The development could enable precise, relatively low-risk treatment of brain aneurysms, which cause around 500,000 deaths globally each year. The medical condition – a blood-filled bulge on a brain artery that can rupture and cause fatal bleeds – can also lead to stroke and disability.
The study points to a future where tiny robots could be remotely controlled to carry out complex tasks inside the human body – such as targeted drug delivery and organ repair – in a minimally invasive way, researchers say.
Swarming bots
The team, involving researchers from the University of Edinburgh, engineered magnetic nanorobots – about a twentieth the size of a human red blood cell – comprising blood-clotting drugs encased in a protective coating, designed to melt at precise temperatures.
In lab tests, several hundred billion such bots were injected into an artery and then remotely guided as a swarm, using magnets and medical imaging, to the site of an aneurysm.

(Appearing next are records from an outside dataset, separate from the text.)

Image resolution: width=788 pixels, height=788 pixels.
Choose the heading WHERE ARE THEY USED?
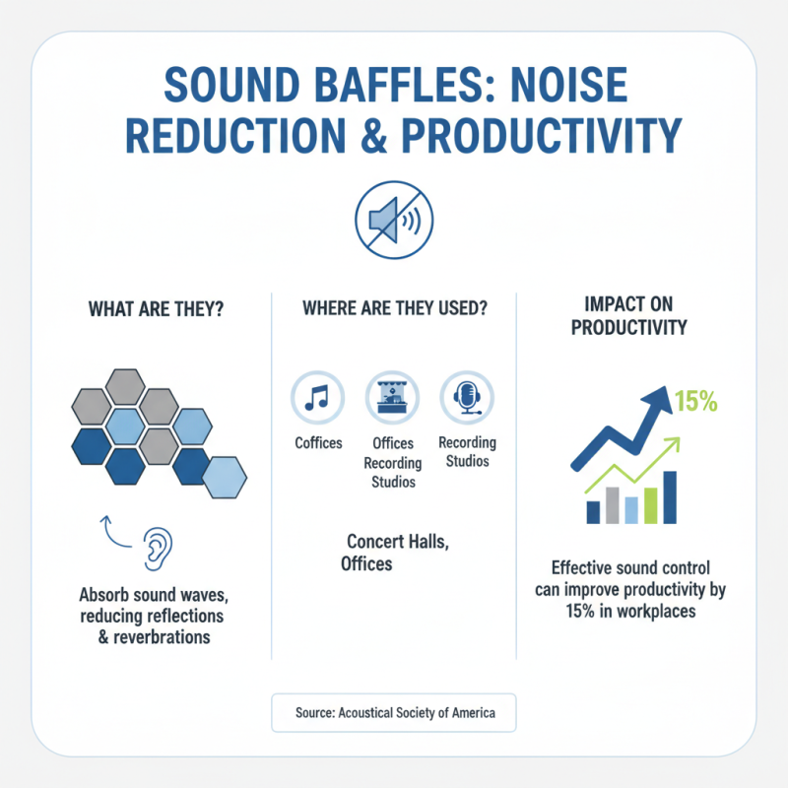(394, 308)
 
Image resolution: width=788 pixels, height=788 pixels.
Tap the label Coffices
(318, 442)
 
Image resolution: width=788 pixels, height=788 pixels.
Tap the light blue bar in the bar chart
(631, 508)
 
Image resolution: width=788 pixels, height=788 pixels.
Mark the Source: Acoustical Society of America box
(393, 712)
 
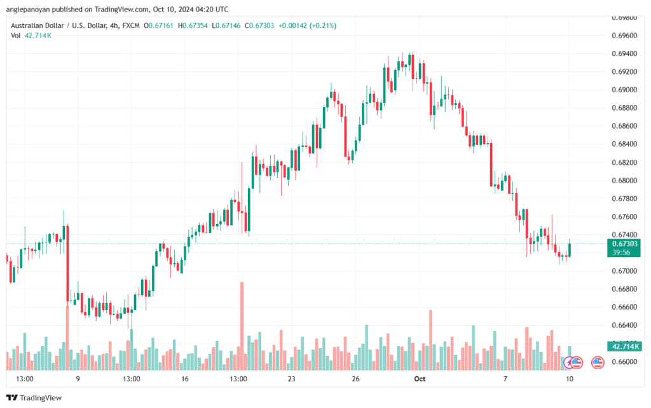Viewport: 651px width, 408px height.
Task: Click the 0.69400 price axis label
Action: click(x=624, y=53)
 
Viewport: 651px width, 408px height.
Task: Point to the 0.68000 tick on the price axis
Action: click(x=624, y=181)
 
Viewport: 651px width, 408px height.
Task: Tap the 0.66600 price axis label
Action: click(x=624, y=307)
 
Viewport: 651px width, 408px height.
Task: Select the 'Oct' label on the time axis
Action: click(x=420, y=379)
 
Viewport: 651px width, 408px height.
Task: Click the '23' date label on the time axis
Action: click(x=291, y=379)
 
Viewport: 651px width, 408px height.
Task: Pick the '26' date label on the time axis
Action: click(x=355, y=379)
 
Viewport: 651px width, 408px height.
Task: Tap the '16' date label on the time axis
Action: click(x=185, y=379)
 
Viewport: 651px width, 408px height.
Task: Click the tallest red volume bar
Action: click(x=242, y=326)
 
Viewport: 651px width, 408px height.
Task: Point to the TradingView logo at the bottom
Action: click(x=34, y=398)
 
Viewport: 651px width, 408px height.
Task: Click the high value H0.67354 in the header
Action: click(x=193, y=25)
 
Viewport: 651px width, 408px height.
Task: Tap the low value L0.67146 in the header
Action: click(x=226, y=25)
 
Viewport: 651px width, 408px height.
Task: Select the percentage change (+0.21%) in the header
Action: click(x=323, y=25)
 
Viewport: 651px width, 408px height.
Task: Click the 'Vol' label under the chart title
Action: click(x=15, y=36)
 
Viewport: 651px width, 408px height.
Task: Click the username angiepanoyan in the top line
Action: click(x=28, y=10)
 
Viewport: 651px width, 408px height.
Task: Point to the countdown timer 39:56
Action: click(x=621, y=252)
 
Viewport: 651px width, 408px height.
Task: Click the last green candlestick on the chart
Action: click(x=570, y=248)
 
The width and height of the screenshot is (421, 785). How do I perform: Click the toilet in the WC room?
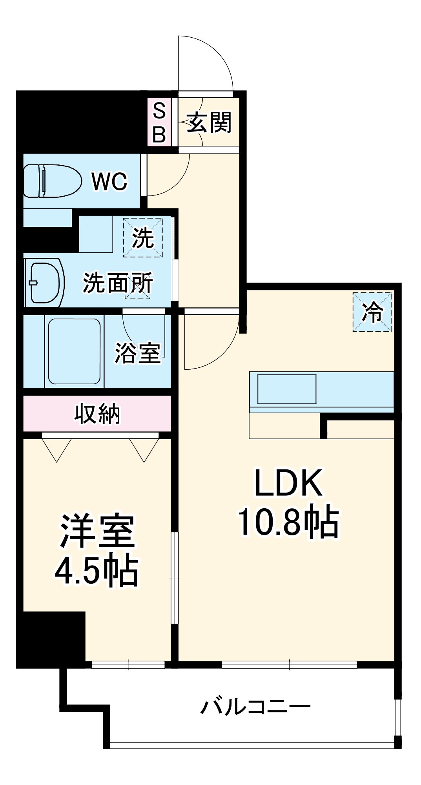coord(52,181)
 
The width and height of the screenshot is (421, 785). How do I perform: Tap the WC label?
coord(109,181)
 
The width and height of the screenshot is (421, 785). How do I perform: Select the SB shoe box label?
coord(159,122)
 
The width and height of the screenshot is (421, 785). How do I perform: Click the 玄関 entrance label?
coord(209,122)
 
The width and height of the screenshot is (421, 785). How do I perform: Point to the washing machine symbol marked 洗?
coord(143,237)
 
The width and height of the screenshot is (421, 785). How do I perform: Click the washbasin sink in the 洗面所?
coord(46,282)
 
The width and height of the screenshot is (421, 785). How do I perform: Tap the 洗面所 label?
coord(117,283)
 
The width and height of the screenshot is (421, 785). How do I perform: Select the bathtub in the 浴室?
coord(74,351)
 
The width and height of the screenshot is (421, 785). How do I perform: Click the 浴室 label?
coord(137,353)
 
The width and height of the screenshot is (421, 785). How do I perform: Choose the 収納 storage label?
coord(97,413)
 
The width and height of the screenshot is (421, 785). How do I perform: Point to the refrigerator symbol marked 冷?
coord(372,312)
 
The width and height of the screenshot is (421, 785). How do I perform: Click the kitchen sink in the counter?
coord(287,389)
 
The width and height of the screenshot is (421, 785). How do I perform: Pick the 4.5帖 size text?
coord(96,570)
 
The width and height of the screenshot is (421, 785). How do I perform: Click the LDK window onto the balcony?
coord(289,665)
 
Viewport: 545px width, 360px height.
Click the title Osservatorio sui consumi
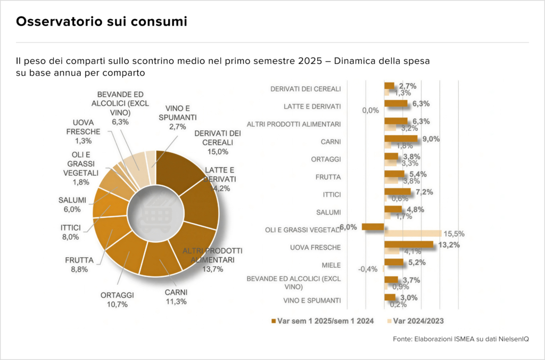click(101, 22)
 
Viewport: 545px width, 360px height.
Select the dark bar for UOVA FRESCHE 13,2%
click(409, 244)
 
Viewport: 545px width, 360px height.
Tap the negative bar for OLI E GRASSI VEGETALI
click(373, 226)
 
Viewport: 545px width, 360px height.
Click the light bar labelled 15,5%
click(413, 233)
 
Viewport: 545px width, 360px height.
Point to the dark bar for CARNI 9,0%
click(401, 138)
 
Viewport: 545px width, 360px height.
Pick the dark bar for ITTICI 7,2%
click(398, 191)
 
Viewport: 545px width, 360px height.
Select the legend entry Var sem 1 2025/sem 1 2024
click(323, 321)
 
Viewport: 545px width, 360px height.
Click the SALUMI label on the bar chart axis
click(328, 212)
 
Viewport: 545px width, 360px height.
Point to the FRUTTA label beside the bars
click(327, 177)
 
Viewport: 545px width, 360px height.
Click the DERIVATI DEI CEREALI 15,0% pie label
click(218, 142)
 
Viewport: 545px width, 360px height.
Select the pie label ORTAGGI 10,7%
click(117, 299)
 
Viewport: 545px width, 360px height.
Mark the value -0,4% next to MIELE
click(368, 269)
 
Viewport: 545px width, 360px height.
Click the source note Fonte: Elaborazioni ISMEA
click(470, 339)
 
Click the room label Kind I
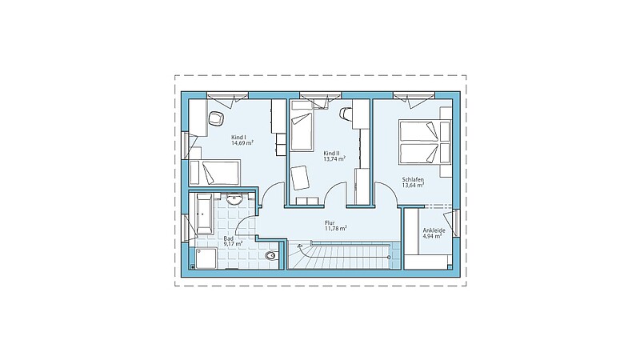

Magnetic sources outside the body then cause the robots to cluster together inside the aneurysm and be heated to their melting point, releasing a naturally occurring blood-clotting protein, which blocks the aneurysm to prevent or stem bleeding into the brain.
Lab trials
The international team, co-led by clinicians from Shanghai Sixth People’s Hospital affiliated to Shanghai Jiao Tong University School of Medicine in China, successfully tested their devices in model aneurysms in the lab and in a small number of rabbits.
The team says that nanorobots show potential for transporting and releasing drug molecules to precise locations in the body without risk of leaking into the bloodstream – a key test of the technology’s safety and efficacy.
The study could pave the way for further developments towards trials in people.
Promising potential
Their advance could improve on current treatments for brain aneurysms. Typically, doctors thread a tiny microcatheter tube along blood vessels before using it to insert metal coils to stem the aneurysm blood flow, or a mesh tube called a stent, to divert the bloodstream in the artery.
Researchers say their new technique could decrease the risk that the body will reject implanted materials, and curb reliance on anti-blood-clotting drugs, which can cause bleeding and stomach problems.
The method also avoids the need for doctors to manually shape a microcatheter to navigate a complex network of small blood vessels in the brain to reach the aneurysm – a painstaking task which may take hours during surgery, researchers say.
Larger brain aneurysms – which can be difficult to stem quickly and safely using metal coils or stents – could potentially be treated using the new technique too.
The study, published in Small journal, was led by a team from the UK and China who have also developed nanorobots to remove blood clots, which show potential in treating stroke.